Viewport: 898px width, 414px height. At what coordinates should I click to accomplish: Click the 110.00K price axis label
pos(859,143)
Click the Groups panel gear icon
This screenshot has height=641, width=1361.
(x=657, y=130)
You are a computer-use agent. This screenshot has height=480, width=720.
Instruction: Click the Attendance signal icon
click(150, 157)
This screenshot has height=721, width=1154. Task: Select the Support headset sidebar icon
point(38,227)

==

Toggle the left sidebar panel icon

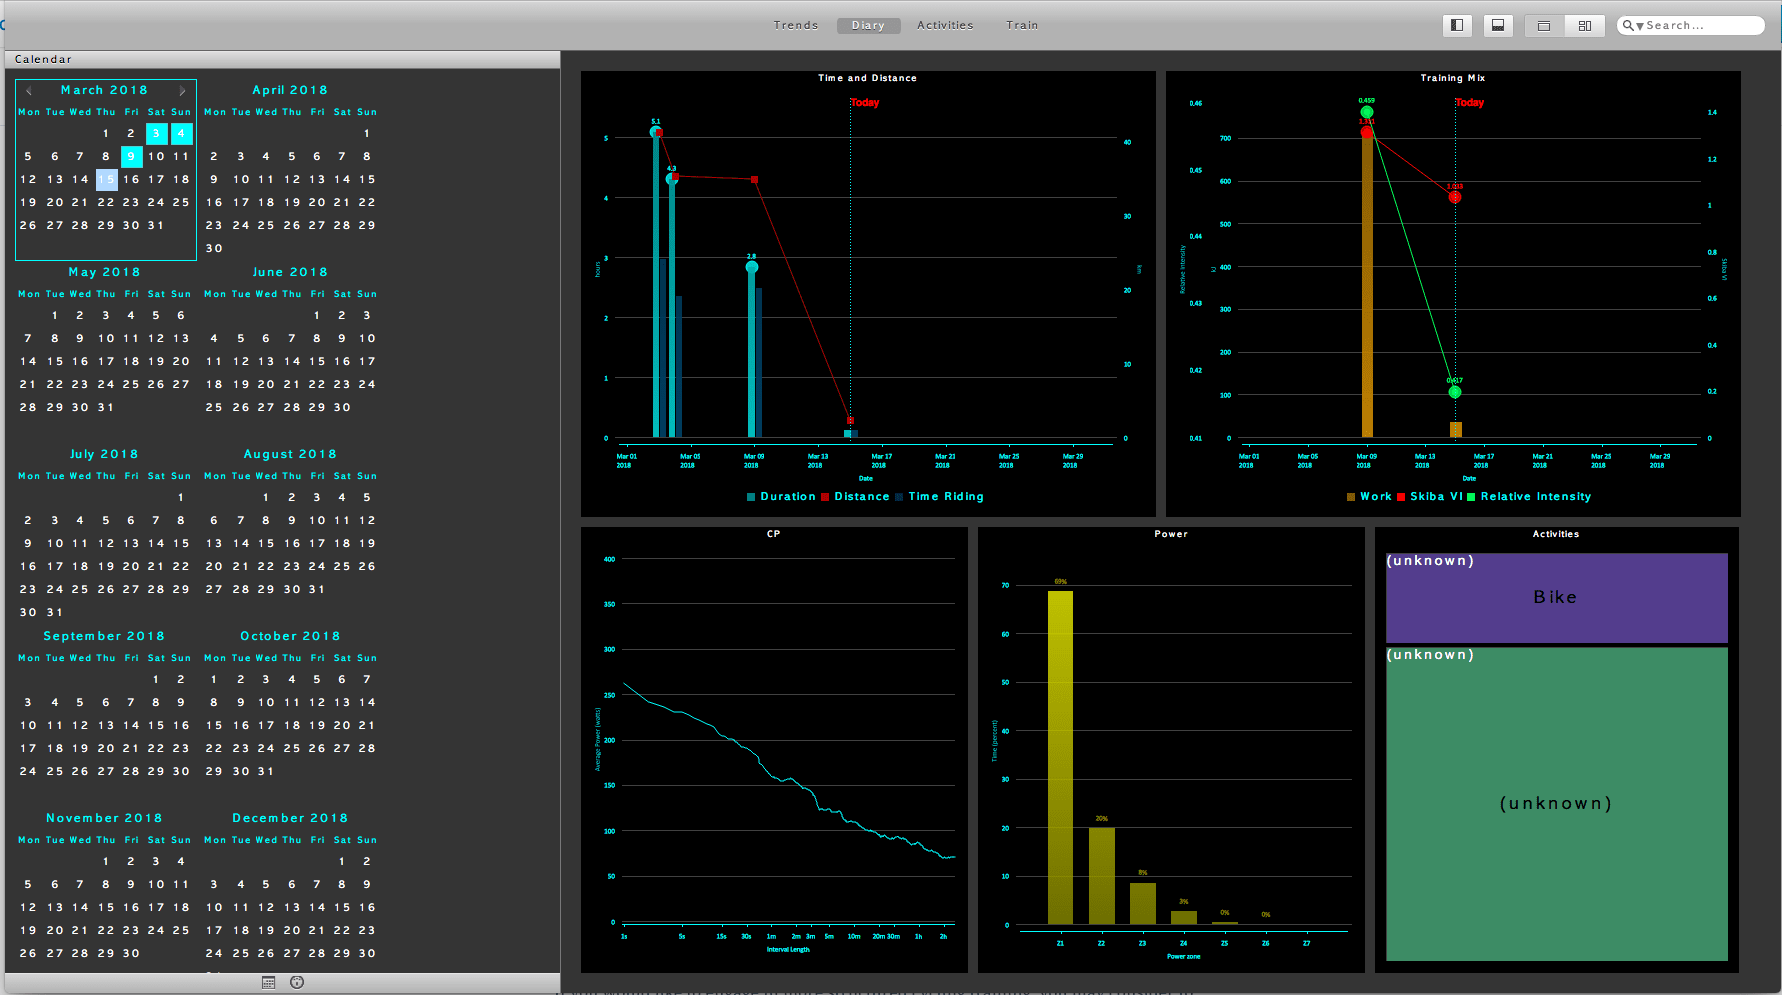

- **What is being asked**: Write down again, exactly as given, only the lines above that fall from the line with "Viewport: 898px width, 414px" to the line with "You are a computer-use", inclusive.

- **Exercise output**:
Viewport: 898px width, 414px height. At what coordinates should I click to accomplish: Click the 110.00K price axis label
pos(859,143)
Click the Groups panel gear icon
This screenshot has height=641, width=1361.
(x=657, y=130)
You are a computer-use agent. This screenshot has height=480, width=720.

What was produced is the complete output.